Bishop Flavian Kassala, vice chair of the Tanzania Episcopal Conference, on Dec. 25 dismissed the existence of same-sex unions which he termed as “dirty” and contravenes God’s covenant on marriage and procreation. He vowed that he would rather bless a “stone” for his faithful to construct a house with than blessing same-sex couples. 

Uganda’s Episcopal Conference, which Bishop Anthony Zziwa chairs, on Dec. 25 weighed in Vatican’s declaration by stating that his country criminalizes homosexuality and affirmed that blessing same-sex couples would be breaking the law.   

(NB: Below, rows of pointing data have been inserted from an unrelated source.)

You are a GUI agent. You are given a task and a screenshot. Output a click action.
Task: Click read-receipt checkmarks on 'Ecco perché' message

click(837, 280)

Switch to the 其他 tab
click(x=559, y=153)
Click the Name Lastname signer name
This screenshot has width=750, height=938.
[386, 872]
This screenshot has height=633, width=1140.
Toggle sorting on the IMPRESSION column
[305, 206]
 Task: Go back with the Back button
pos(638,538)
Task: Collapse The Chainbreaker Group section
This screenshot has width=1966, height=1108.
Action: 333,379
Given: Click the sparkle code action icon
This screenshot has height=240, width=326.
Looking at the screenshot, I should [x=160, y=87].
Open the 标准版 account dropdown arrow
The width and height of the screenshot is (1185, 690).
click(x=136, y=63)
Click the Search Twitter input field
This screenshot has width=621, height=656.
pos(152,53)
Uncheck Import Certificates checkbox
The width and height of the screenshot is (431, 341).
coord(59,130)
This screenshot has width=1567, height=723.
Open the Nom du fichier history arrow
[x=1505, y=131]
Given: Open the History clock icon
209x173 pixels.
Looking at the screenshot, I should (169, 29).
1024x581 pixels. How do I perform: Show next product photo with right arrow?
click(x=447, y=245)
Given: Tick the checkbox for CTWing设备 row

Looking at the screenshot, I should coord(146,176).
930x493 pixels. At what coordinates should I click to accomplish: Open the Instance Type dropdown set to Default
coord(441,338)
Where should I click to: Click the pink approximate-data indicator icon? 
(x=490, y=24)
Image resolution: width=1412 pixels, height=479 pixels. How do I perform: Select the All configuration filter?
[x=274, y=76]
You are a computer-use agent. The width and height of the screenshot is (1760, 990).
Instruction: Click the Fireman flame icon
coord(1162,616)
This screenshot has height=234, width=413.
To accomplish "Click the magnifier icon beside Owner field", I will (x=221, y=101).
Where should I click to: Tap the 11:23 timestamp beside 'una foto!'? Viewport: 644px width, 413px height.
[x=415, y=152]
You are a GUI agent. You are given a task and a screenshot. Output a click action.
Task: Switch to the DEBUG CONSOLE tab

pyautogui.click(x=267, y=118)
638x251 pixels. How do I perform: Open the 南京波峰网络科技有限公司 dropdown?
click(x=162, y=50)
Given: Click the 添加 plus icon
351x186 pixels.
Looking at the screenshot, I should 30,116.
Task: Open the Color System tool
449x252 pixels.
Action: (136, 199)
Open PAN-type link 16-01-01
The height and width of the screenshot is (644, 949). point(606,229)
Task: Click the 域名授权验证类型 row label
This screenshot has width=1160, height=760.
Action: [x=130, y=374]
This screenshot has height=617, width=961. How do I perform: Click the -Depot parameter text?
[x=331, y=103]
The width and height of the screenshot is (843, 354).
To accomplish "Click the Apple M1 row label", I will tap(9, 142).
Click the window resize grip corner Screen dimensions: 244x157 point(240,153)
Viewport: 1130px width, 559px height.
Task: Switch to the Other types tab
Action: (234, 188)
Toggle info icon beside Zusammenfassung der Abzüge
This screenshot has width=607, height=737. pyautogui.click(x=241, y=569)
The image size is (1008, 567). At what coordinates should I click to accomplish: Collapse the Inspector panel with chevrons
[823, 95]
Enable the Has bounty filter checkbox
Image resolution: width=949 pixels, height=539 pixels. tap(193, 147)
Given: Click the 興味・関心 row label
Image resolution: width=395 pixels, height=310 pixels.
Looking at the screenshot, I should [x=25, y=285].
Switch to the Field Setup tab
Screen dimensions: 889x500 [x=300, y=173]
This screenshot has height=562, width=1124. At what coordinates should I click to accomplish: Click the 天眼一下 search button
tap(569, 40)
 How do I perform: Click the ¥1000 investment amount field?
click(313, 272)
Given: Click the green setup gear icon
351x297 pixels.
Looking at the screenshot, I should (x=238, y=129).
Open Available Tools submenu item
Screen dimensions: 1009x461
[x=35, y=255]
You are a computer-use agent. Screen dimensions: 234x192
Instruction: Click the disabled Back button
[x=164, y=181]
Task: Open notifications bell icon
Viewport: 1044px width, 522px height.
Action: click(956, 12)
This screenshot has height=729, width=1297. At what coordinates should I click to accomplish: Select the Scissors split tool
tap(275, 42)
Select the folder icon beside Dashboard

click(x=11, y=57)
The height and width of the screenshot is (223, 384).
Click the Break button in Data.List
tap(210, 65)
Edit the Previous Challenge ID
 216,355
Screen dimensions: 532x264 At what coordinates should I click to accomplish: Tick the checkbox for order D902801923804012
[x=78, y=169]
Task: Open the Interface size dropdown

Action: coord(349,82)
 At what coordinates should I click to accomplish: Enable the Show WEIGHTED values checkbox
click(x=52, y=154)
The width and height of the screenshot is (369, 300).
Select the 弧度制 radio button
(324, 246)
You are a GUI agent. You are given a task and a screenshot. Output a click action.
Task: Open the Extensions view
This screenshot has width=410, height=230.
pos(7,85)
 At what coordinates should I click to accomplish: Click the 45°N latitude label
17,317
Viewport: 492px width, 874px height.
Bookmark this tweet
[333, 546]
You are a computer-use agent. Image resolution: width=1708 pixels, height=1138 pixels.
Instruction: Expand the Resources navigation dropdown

“Culturally, same-sex marriage has no room in Uganda and Africa,” Zziwa said at a press briefing. “The purpose of marriage is to have children. People of the same sex can’t get married and fulfill this purpose as stated in the book of Genesis.” 

The East African clerics’ position on Francis’ pronouncement also received Burundian President Évariste Ndayishimiye’s backing. The staunch Catholic on Dec. 30 criticized same-sex unions as “abominable practice” and that gay couples should be publicly stoned.

Other Catholic bishops’ conferences in Africa that have opposed the Vatican’s declaration for priests to bless same-sex couples include those in Rwanda, Zambia, Nigeria, Malawi, Cameroon, Cote d’Ivoire, Togo and Angola. 

The Zambia Conference of Catholic Bishops noted that same-sex unions and activities are illegal in the country and that the blessing of gay couples cannot be implemented there. 

“The conference would like to earnestly invite all those involved in same-sex unions to embark on the path of conversion with greater trust in God’s mercy and love; God whose ‘eyes are drawn to the person of humbled and contrite spirit,’” Archbishop Ignatius Chama, who is the ZCCB’s president, said in a statement that other clerics signed.    

Archbishop Lucius Ugorji, president of the Catholic Bishops Conference of Nigeria, meanwhile, also held that it is impossible to bless same-sex unions and acts as it goes against God’s law, the church’s teachings, Nigeria’s laws and the cultural sensibilities of citizens.